> _IL COMPITO_
Scrivi il seguito del racconto sull'eccidio della Paschetta, partendo subito dopo l'ultima frase.

> _TESTO FORNITO_
10 gennaio 1944: L’eccidio della Paschetta (Peveragno – Cuneo)

L’eccidio di Piazza Paschetta a Peveragno è avvenuto il 10 gennaio 1944. In piena mattina, mentre il paese era affollato per il mercato settimanale, le SS irrompono nella piazza e aprono il fuoco sulla folla dei contadini: i caduti sono 30. Le case vengono poi incendiate e distrutte. Così Cristina Cardone ricorda l’episodio:

10 Gennaio Millenovecentoquarantaquattro
A tutte le vittime della follia umana della Guerra, di tutte le Guerre.

Il 10 Gennaio 1944 a Peveragno era un lunedì, giorno di mercato. Il sole era gelido e non era caduta neve, quell’inverno. La gente aveva paura, si contava chi non c’era più, si leggevano lettere dal fronte russo, luoghi come Mauthausen evocavano lo spettro della morte. Devo raccontare una storia, che ho sentito fin da bambina narrare dal ricordo doloroso e composto di mia nonna, la storia di una tragedia. Ti ho promesso l’articolo, Tenente, trenta righe per sessanta battute. Spiegami come ci faccio stare in trenta righe la furia, il dolore, il ricordo di un eccidio che ha messo in ginocchio un paese. Ma andiamo con ordine.
Quel mattino i tedeschi fecero irruzione con i mezzi blindati e l’artiglieria, sparando, creando il panico. La gente fuggiva, cercando una via di scampo, un azzardo alla vita. Molti furono fermati, vennero controllati documenti, istituiti posti di blocco, incendiate case. Due giovani furono colpiti alle spalle. Un uomo lungo il viale. Fino al calvario. Rastrellarono diciannove uomini, indistintamente, li radunarono sull’allora Piazza Paschetta e li crivellarono di colpi, infierendo sui corpi, o sul poco che ne restava. Perlustrarono le campagne, dove gli uomini scappavano, si nascondevano. Giovanni Grosso era il mio bisnonno. Quel mattino cercò rifugio tra i suoi boschi, lo cercarono a casa, incendiarono il fienile. Patirono la fame anche gli animali quell’inverno. Quando lo trovarono non ebbero pietà. Lo uccisero. Ma non uccisero solo il corpo, in fondo è sufficiente un solo proiettile per fermare una vita. Vuoti d’anima a perdere. Quarantasette fori, dilaniavano il corpo, che straziarono, colpendo e squartando, strappando via i lunghi baffi.
Ritrovati a primavera, sul sentiero. Scendeva la sera, sua figlia, mia nonna uscì con un’amica andandolo a cercare. Quello che i suoi occhi videro non l’abbandonarono mai più. Provate a posare un dito per quarantasette volte sul vostro corpo, a caso.
Per quarantasette volte.

> _Righe sulla posizione degli oggetti_
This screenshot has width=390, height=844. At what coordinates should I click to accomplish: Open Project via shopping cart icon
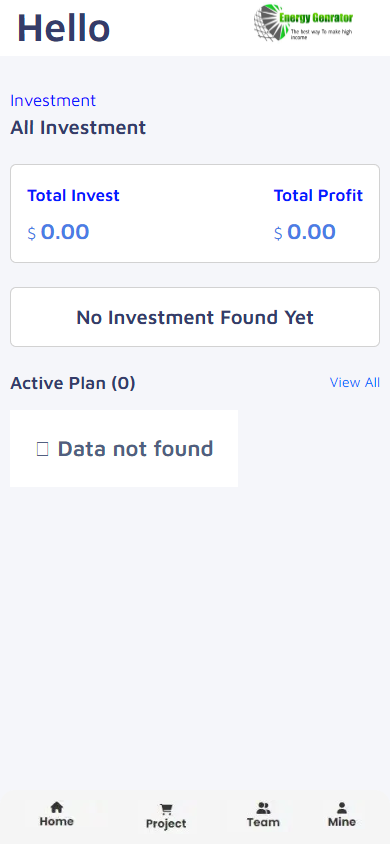166,809
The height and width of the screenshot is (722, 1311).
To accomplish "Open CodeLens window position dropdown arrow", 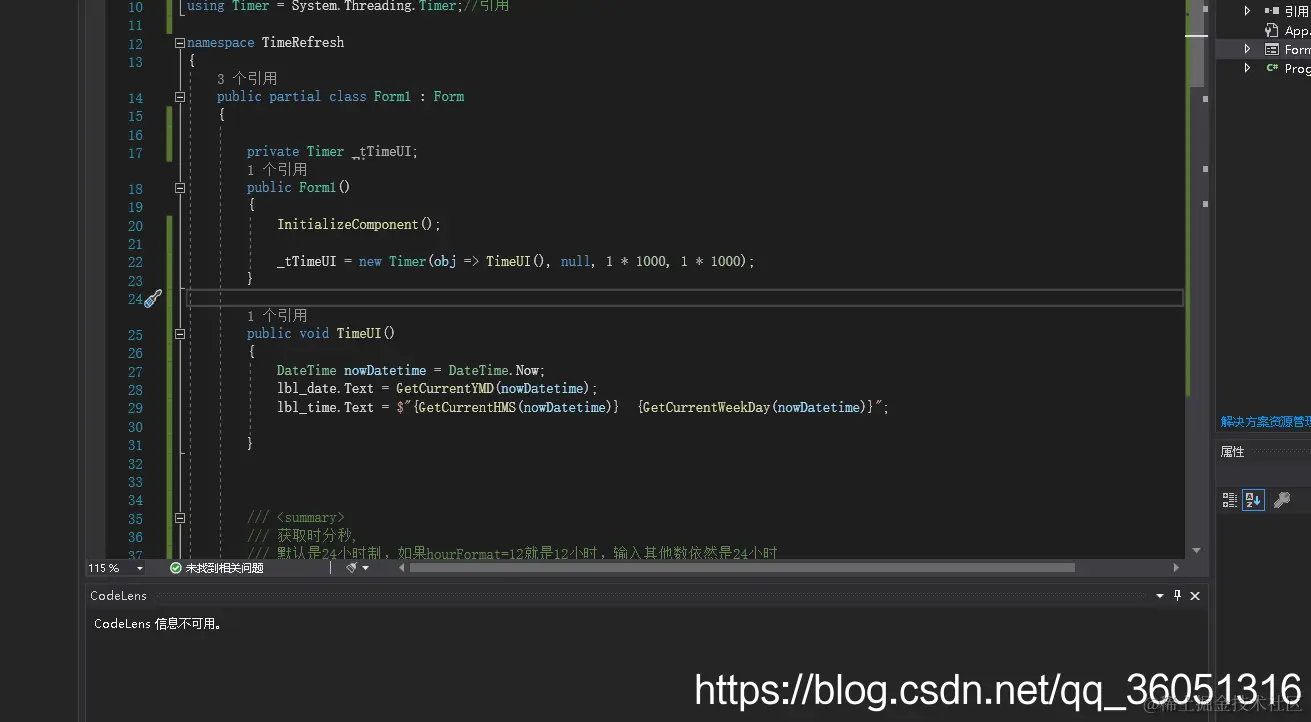I will tap(1160, 595).
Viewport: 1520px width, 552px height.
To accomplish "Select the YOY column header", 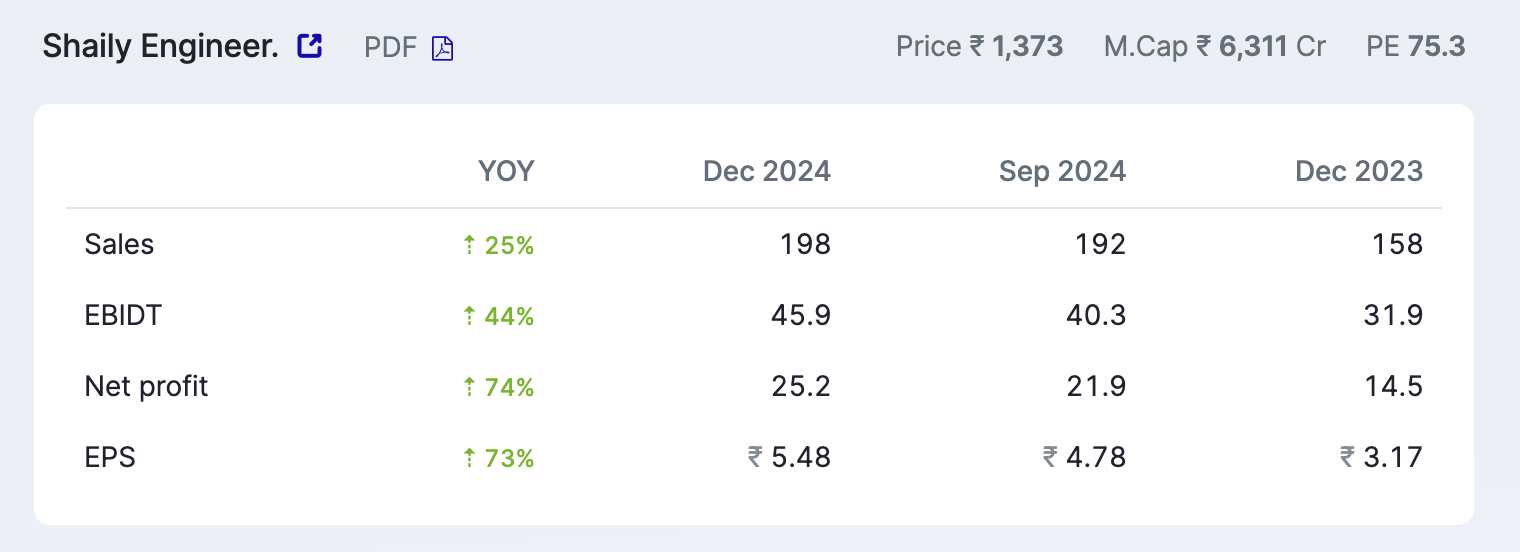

> _RISPOSTA AL COMPITO_
Altri cinque furono uccisi nelle campagne. A questi ventotto caduti bisogna aggiungere altre due vittime indirette, un partigiano precedentemente ferito che non potè ricevere assistenza e un ex magistrato colpito da infarto in seguito agli avvenimenti citati.
Trenta martiri.

Questa giornata va ricordata, per non dimenticare e ricordata con tutti i suoi particolari. I corpi rimasero fino a sera, straziati e portati al cimitero sui carretti, sotterrati senza funerale, perché così avevano imposto. La forza di resistenza civile della nostra popolazione è stata prova umana e cristiana. Chi ha fede crede, ed è un vantaggio, chi non crede vive nel ricordo. Si pensa che questo eccidio fosse l’espressione di un piano strategico tra Resistenza e popolazione, non potendo colpire direttamente i Partigiani, difficili da scovare, su quelle montagne.Atto di guerra preventivo nell’assoluta mancanza di un motivo scatenante. Non c’era una spiegazione, era un esempio di ciò che sarebbe accaduto se la popolazione avesse legato con i Partigiani. Poi la Storia racconta che siamo stati liberati dagli Alleati. Certo, in parte.
Ma quanto coraggio in chi ha combattuto, ha difeso, ha dato la vita.
I reduci, con la mano sul cuore alle note di un inno.
Oggi Peveragno riceve la medaglia d’argento per quel 10 Gennaio 1944, tra stelle di Natale, tricolori e penne nere. Perché ciò non accada mai più. Ma continua ad accadere, in altre parti del mondo e le chiamiamo missioni di pace, e altri giovani muoiono in nome di una guerra giusta. Altri picchetti d’onore e medaglie, frecce tricolori in cielo e rullo di tamburi, un altro eroe. Si chiamano Nassirya, muoiono per l’uso dell’uranio impoverito, nello scandalo del fosforo bianco, in Somalia, in Iraq, saltano sulle mine nel Kosovo. Come Danilo, Bosnia 1996, aveva qualcosa come soli ventidue anni. Vittime indirette di altre guerre, terrorismo, mafia, complotti, si chiamano Moro, Achille Lauro, Falcone, Callipari, 11 Settembre. Oggi le bocche dei cannoni dei monumenti piangono ruggine, evacuano quartieri quando scavando si trovano residuati bellici.
Questa era la guerra.
A Nizza, il 7 dicembre 2000 è stata sottoscritta la Carta Europea.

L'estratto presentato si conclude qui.